• TASKS FOR THIS EXERCISE
(A) Reproduce the passage from the article on informal community development word for word, starting with "The Working Centre’s experience has" and going on through "of the community.".
(B) According to the article on informal community development, which Latin word does "resource" come from?

Informal Community Development
By Stephanie Mancini, Good Work News, December 1999
We met Jim Lotz at a conference at the Marguerite Centre in Pembroke, Ontario in
February. Paul Schwarzentruber, the director of this centre for retreat and
reflection, operated by the Grey Sisters, hosted a conference there on
community development. Jim Lotz was a keynote speaker. He has studied and
written about community development in Canada. He is a great promoter of
writing and telling stories of community development and he wrote the story of
his trip from Halifax to Pembroke to Montreal.
Lotz weaves a story of his trip, the experience of being involved in community
development and some of the overall lessons of community development work in
Canada. The Working Centre’s experiences are mentioned in this report. I’ve
quoted from this report below, and the full text can be obtained from The
Working Centre or from Jim Lotz directly. “Community development works at the
place where structure and anti-structure meet, in liminal spaces where people
come together to meet informally. In such places, people can determine ways of
becoming participants in personal and community development – not bystanders or
victims of the dreams and schemes of others.”
The Working Centre’s experience has been that formal and informal structures
meet around concrete resources (or access to tools as we wrote about in the
last issue of Good Work News). This concept of resources stands in
sharp contrast to the ideas of providing services or programs that primarily
offer formal structures without allowing for unstructured space and
relationship building.
The word “resource” springs from the Latin word resurge, to rise again. A
resource is defined as a source of supply, support, or aid; the collective
wealth of a country or its means of producing wealth. Both of these definitions
offer insights into a model of resources that can be used over and over again
to aid the collective well-being of the community.

• AVAILABLE DATA
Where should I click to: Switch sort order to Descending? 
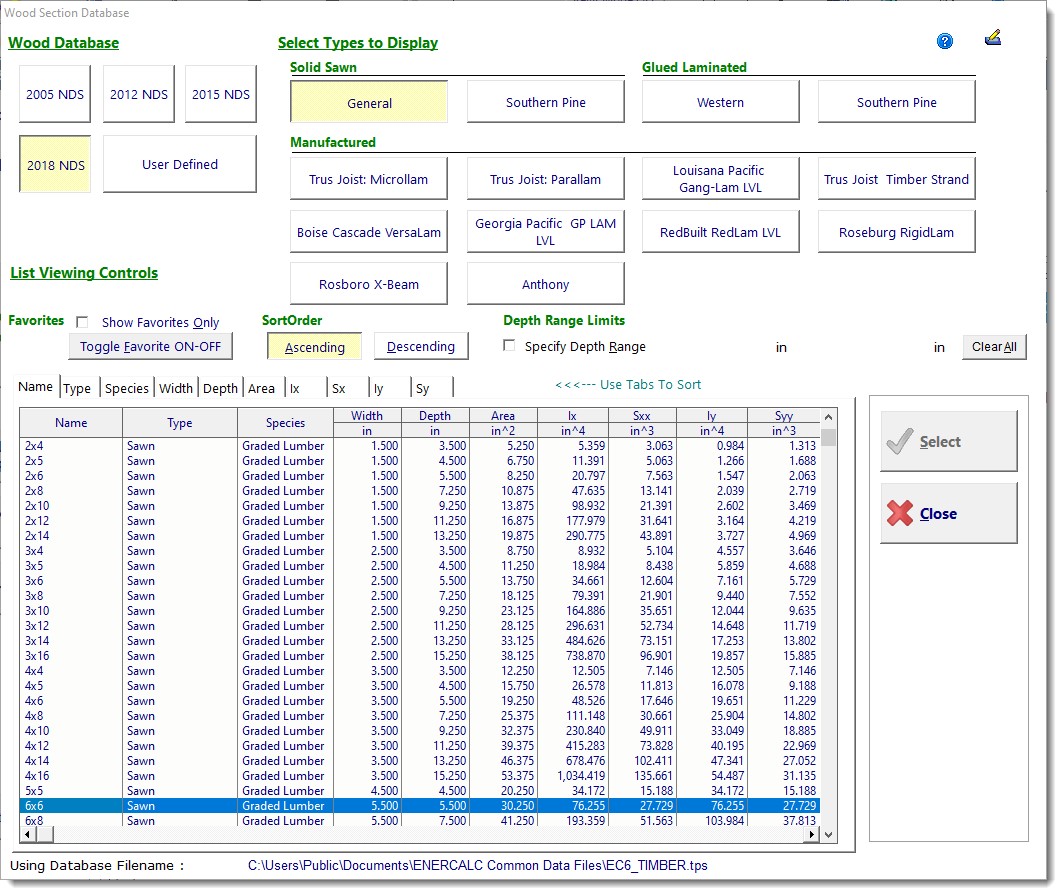click(x=420, y=345)
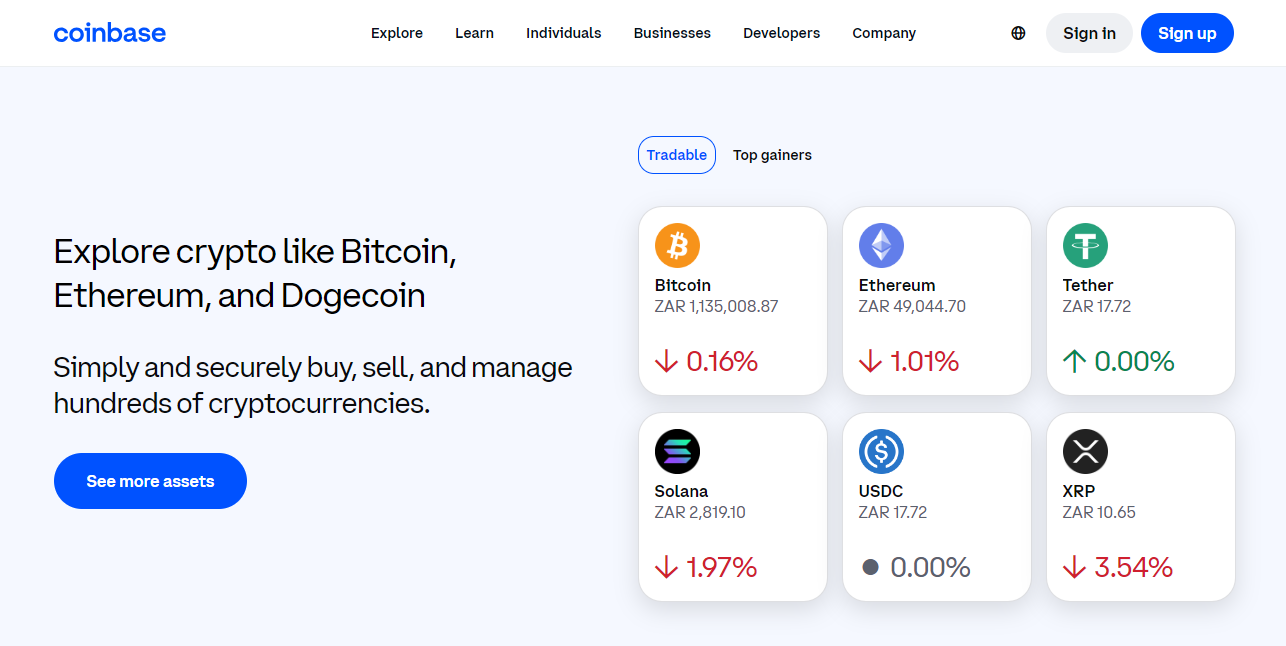
Task: Click the Ethereum diamond logo icon
Action: (881, 245)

• THE REPLIES
(A)
The Working Centre’s experience has been that formal and informal structures
meet around concrete resources (or access to tools as we wrote about in the
last issue of Good Work News). This concept of resources stands in
sharp contrast to the ideas of providing services or programs that primarily
offer formal structures without allowing for unstructured space and
relationship building.
The word “resource” springs from the Latin word resurge, to rise again. A
resource is defined as a source of supply, support, or aid; the collective
wealth of a country or its means of producing wealth. Both of these definitions
offer insights into a model of resources that can be used over and over again
to aid the collective well-being of the community.

(B) Resurge, meaning "to rise again."